The present study identified several risk factors for death in adults who were hospitalized with AECOPD in respiratory ICU (RICU). In particular, lymphocytes < 0.8 × 109/L, leukopenia, requirement for IMV, combined with CHF were associated with higher odds of in-hospital death.
Knowledge about prognosis of disease and factors that predict poor outcome is important to enable physicians to advise patients on the expected natural course of an illness. Many risk factors that predict death from AECOPD have been identified before. C-reactive protein (CRP), neutrophil-lymphocyte ratio (NLR) and platelet-lymphocyte ratio (PLR) and other factors like D-dimer and N-terminal-pro hormone B-type natriuretic peptide (NT-pro BNP) were associated with in-hospital mortality in AECOPD patients.[9–14] Additionally, to the best of our knowledge, predicting in-hospital mortality of ICU patients with AECOPD based on lymphocytopenia has been reported in only a few studies. The study showed that relative lymphocyte count ≤ 20% were significantly associated with higher risk of death in elderly patients with moderate-to-severe COPD.[15] Xiong et al. and Yao et al. found that patients with COPD who died had lower lymphocyte count than patients who survived, but lymphocyte count was not an independent risk factor for in-hospital mortality of AECOPD patients.[16, 17] We observed that lymphocytopenia occurred in more than 65% of patients in non-survivors group and also an independent risk factor for in-hospital mortality (OR 3.60 (1.10-11.76)).

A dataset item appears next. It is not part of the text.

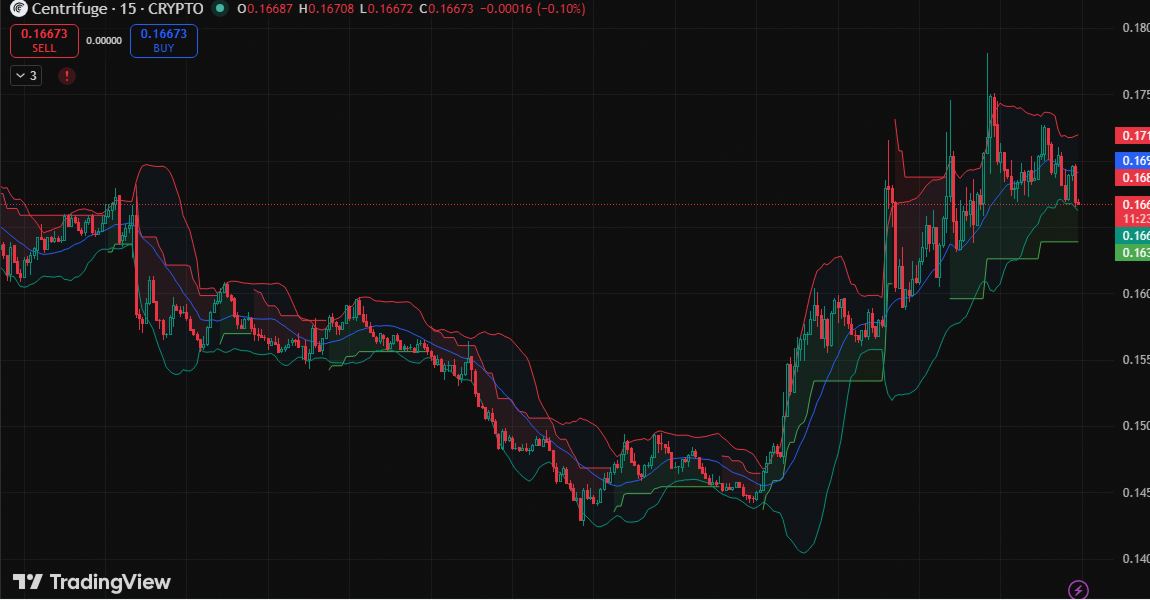The image size is (1150, 600).
Task: Click the purple lightning bolt icon
Action: pyautogui.click(x=1078, y=590)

Mechanisms for lymphocytopenia predicting high risk of in-hospital death in patients with AECOPD remains unclear. Several facts should be considered. First, peripheral blood lymphocytes were relatively decreased in the elderly[18, 19] and older age was also a significant risk factor for COPD mortality as reported in previous studies.[20, 21] Second, relatively lower lymphocyte count as a biomarker of inflammation could increase the risk of infection which will cause death from AECOPD. As we know, lymphocytopenia was found in the critically ill patients with SARS-CoV infection because targeted invasion by SARS-CoV viral particles damages the cytoplasmic component of the lymphocyte and causes its destruction.[22] Additionally, lymphocytopenia is also common in the severe patients with MERS infection which is the result of apoptosis of lymphocytes.[23] In the present study, lymphocyte count was determined to be a useful, widely available, and inexpensive predictor that can help identify AECOPD patients admitted to the RICU that are at high risk of in-hospital mortality. Whether the benefit of immunotherapy in patients with AECOPD is associated with low lymphocytes should be assessed in future studies.

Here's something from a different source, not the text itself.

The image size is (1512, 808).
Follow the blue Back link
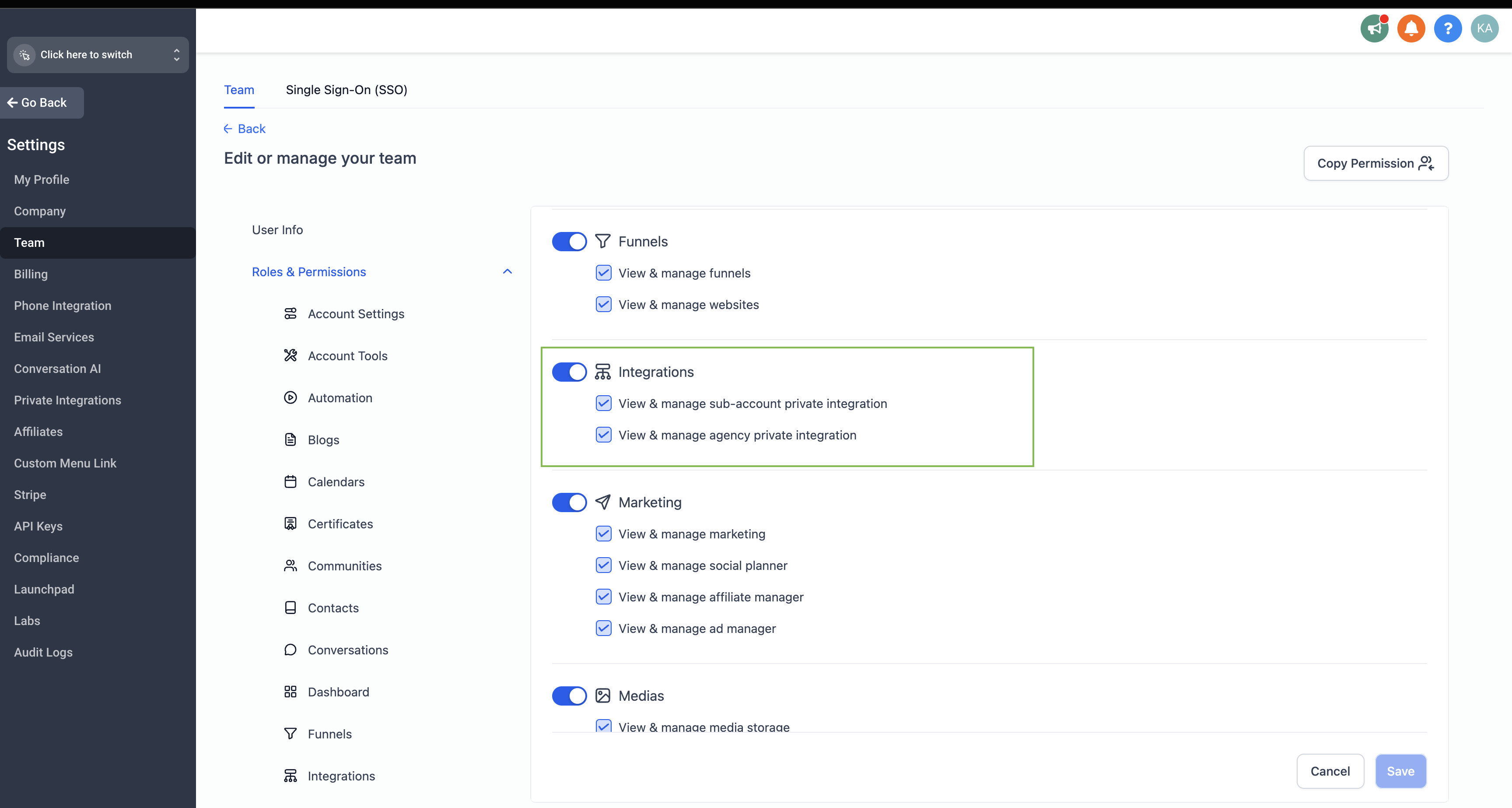244,129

Requirement for IMV was a significant predictor of in-hospital mortality of AECOPD.[21, 24] In the Brown study, 38.7% of patients required IMV and multivariate analysis showed the requirement for IMV was importantly associated with in-hospital death.[21] Lindenauer PK et al. showed that in-hospital mortality was higher in COPD patients who required IMV than in patients with non-invasive ventilation (NIV).[25] The results of the present study were consistent with previous studies. This finding is not surprising, typically, patients who require IMV rather than NIV are in a severe disease stage.
CHF is a common comorbidity of COPD.[26] In the present study, combined with CHF was an important risk factor for predicting in-hospital mortality of AECOPD patients. Testa et al. found that patients with COPD and CHF had an increased risk of mortality compared with patients with either COPD or CHF alone.[27] The results of the present study were consistent with their study. There are some potential pathophysiological mechanisms that could explain the interaction between COPD and cardiovascular disease. These include spillover of pulmonary inflammation directly leading to development of atheromatous plaque formation and arterial remodeling. With the deterioration of COPD, the increased pulmonary vascular resistance leads to pulmonary hypertension and right ventricular dysfunction. In addition, both hypoxia and acidosis can reduce the diastolic and systolic myocardial dysfunction.[28, 29]

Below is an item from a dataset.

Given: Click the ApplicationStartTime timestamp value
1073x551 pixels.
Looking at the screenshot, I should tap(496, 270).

Our study also has several limitations. Firstly, the results may not be generalizable to other ICU patients because of single-center design. Secondly, management of respiratory insufficiency did not follow a prospective protocol and the individual preferences of the treating physician may have affected outcome. Although, our center applied the guidelines for clinical practice during the study period. Thirdly, we do not have precise information on nutritional status or quality of life prior to admission. Finally, the study is lack of post-hospital mortality data, which leads be mandatory for validation of the prognostic factors in our findings.
Hospitalization for acute COPD exacerbation is becoming more frequent, and it places an enormous burden on patients and health care systems. In conclusion, the current study has identified a number of variables associated with in-hospital mortality for AECOPD patients in RICU.